As the elevation increases, the terrain becomes more rolling and dissected.
The Cardamom Mountains in the southwest rise to more than 1,500 meters and is oriented generally in a northwest-southeast direction. The highest mountain in Cambodia –Phnom Aural, at 1.771meters – is in the eastern part of this range.
The Elephant Range, an extension of Cardamom Mountains, runs towards the south and the southeast and rises to elevations of between 500 and 1,000 meters. These two range are bordered on the west are narrow coastal plain facing the gulf of Thailand that contains Kampong Som Bay. The Dangrek Mountains at the northern rim of Tonle Sap Basin, consisting of a steep escarpment on the southern edge of the Korat Plateau in Thailand, marks the boundary between Thailand and Cambodia. The average elevation of about 500 meters with the highest points reaching more than 700 meters. Between the northern part of the Cardamom ranges and the western part of the Dangrek, lies and extension of the Tonle Sap Basin that merges into the plains in Thailand, allowing easy accesses from the border of Bangkok.
The Mekong River Cambodia’s largest river, dominates the hydrology of the country. The river originates in mainland China, flows through Myanmar, Laos, Thailand before entering Cambodia. At Phnom Penh, with alternative arms, the Bassak River from the south, and the Tonle Sap River linking with the ” Great Lake ” itself –Tonle Sap – form northwest. It continues further southeastward to its lower delta in Viet Nam and to the South China Sea.
The section of Mekong River passing through Cambodia lies within the topical wet and dry zone. It has a pronounced dry season during the Northern Hemisphere winter, with about 80 percent of the annual rainfall occurring during the southwest monsoon in May-October. The Mekong River average annual flow at Kratié of 441 km3 is estimated as 93 percent of the total Mekong run-off discharge into the sea. The discharge at Kratié ranges from a minimum of 1,250m3/s to the maximum 66,700m3/s.

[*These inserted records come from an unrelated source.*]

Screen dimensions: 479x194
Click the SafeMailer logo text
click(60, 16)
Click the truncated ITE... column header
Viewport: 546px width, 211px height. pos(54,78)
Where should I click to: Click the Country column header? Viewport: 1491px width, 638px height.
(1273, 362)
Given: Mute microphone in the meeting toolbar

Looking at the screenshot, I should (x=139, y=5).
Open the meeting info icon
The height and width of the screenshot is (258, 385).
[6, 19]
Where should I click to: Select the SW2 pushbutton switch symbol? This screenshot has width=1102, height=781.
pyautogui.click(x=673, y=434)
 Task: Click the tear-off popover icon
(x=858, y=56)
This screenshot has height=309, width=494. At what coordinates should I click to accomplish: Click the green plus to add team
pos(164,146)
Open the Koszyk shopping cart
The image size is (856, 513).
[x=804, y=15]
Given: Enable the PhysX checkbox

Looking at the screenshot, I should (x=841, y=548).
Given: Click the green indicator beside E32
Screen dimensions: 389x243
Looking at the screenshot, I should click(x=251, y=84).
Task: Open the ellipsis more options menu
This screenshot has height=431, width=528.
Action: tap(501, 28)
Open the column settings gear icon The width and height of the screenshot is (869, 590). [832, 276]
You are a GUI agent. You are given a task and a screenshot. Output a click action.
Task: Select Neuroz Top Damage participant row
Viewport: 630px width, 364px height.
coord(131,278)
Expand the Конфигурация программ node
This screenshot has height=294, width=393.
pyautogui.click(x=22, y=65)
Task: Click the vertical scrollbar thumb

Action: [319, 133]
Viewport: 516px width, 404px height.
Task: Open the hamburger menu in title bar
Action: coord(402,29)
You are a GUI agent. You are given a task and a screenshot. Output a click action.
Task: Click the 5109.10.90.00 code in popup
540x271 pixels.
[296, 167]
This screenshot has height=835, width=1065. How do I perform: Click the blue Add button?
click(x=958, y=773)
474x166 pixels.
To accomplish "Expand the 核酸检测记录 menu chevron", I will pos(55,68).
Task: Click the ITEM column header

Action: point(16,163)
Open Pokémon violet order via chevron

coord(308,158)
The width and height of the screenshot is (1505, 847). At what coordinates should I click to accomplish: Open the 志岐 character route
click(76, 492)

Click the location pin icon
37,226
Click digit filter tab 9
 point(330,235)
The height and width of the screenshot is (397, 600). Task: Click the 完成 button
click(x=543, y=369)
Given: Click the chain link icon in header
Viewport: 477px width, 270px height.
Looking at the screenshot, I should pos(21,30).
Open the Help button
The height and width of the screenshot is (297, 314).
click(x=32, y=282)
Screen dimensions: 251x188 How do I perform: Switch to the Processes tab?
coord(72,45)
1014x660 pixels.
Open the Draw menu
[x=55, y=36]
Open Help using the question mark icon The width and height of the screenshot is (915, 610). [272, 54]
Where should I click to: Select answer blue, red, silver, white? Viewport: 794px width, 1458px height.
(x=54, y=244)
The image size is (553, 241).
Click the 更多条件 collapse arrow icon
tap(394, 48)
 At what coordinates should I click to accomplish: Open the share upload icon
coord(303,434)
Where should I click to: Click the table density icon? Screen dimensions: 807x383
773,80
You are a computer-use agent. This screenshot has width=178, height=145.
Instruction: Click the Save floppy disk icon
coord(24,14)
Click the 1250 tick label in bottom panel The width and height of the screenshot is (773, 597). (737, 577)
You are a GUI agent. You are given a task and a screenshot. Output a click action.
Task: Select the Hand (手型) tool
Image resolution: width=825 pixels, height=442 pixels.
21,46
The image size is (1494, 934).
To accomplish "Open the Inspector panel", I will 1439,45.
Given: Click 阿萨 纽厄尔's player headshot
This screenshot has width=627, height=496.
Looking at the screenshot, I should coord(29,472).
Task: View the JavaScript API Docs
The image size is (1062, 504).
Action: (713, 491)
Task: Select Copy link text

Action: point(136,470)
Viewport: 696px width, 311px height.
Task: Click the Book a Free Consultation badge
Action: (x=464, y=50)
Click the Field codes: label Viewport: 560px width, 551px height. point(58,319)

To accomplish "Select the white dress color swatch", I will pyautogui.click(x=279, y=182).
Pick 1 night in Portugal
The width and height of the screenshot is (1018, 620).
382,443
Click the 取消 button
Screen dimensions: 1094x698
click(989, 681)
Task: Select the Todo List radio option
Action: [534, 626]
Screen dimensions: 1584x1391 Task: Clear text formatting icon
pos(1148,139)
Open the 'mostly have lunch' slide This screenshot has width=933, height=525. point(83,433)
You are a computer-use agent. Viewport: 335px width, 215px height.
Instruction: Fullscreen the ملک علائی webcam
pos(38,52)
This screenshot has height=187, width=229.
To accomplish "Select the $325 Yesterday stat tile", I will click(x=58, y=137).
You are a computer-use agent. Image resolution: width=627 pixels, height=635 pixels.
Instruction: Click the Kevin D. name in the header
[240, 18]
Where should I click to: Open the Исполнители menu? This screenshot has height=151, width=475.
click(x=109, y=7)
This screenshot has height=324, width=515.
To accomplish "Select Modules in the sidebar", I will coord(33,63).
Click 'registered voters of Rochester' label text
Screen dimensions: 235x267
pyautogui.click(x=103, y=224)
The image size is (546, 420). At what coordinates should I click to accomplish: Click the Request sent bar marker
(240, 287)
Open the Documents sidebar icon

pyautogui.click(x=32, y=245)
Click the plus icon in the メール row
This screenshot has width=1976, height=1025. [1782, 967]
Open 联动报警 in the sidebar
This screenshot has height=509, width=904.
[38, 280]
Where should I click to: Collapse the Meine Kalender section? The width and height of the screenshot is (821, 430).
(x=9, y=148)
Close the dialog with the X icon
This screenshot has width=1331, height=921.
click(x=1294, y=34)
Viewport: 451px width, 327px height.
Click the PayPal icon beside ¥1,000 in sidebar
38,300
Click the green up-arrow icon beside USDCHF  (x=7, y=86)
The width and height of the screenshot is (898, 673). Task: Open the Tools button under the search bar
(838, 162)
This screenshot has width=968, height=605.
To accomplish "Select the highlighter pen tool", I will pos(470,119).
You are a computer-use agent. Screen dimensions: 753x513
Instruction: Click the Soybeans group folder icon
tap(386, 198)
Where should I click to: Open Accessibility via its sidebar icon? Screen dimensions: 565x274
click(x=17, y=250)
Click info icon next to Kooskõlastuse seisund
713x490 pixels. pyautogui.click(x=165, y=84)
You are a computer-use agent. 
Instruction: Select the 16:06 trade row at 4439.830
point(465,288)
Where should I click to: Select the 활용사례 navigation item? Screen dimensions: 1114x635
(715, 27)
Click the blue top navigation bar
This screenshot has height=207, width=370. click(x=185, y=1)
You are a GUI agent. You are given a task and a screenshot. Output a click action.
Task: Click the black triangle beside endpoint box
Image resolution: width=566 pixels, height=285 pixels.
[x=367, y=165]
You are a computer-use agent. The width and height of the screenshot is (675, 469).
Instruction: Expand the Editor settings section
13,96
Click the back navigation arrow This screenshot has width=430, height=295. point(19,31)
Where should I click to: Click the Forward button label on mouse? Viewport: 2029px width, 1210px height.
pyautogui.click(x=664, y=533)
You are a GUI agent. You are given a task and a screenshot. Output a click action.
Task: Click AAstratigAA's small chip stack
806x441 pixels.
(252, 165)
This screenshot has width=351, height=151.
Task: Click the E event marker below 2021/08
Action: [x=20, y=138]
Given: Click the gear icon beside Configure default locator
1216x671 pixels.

The role of Tonle Sap as a buffer of the Mekong River system floods and the source of beneficial dry season flows warrants explanation. The Mekong River swells with waters during the monsoon reaching a flood discharge of 40,000m3/s at Phnom Penh. By about mid-June, the flow of Mekong and the Bassak River fed by monsoon rains increases to a point where its outlets through the delta cannot handle the enormous volume of water, flooding extensive adjacent floodplains for 4-7 months. At this point, instead of overflowing its backs, its floodwaters reserve the flow of the Tonle Sap River (about 120 km in length), which then has the maximum inflow rate of 1.8m/s and enters the Grate Lake, the largest natural lake in Southeast Asia, increasing the size of the lake from about 2,600 km2 to 10,00 km2 and exceptionally to 13,000 km2 and raising the water level by and average 7m at the height of the flooding. This specificity of the Tonle Sap makes it the only “river with return ” in the world.
After the Mekong’s water crest (when its downstream channels can handle the volume of water), the flow reverses and water flows out of the engorged lake. The Great Lake then acts as a natural flood retention basin. When the floods subside, water starts flowing out of the Great Lake, reaching a maximum outflow rate of 2.0m/s and, over the dry season, increase mainstream flows by about 16 percent, thus helping to reduce salinity intrusion in the lower Mekong Delta in Viet Nam. By the time the lake water level drops to its minimum surface size, a band 20-30 km wide of inundate forest is left dry with deposits of a new layer of sediment. This forest, which is of great significance for fish, is now greatly reduced in size through salvation and deforestation. The area flood around Phnom Penh and down to the Vietnamese border is about 7,000 km2.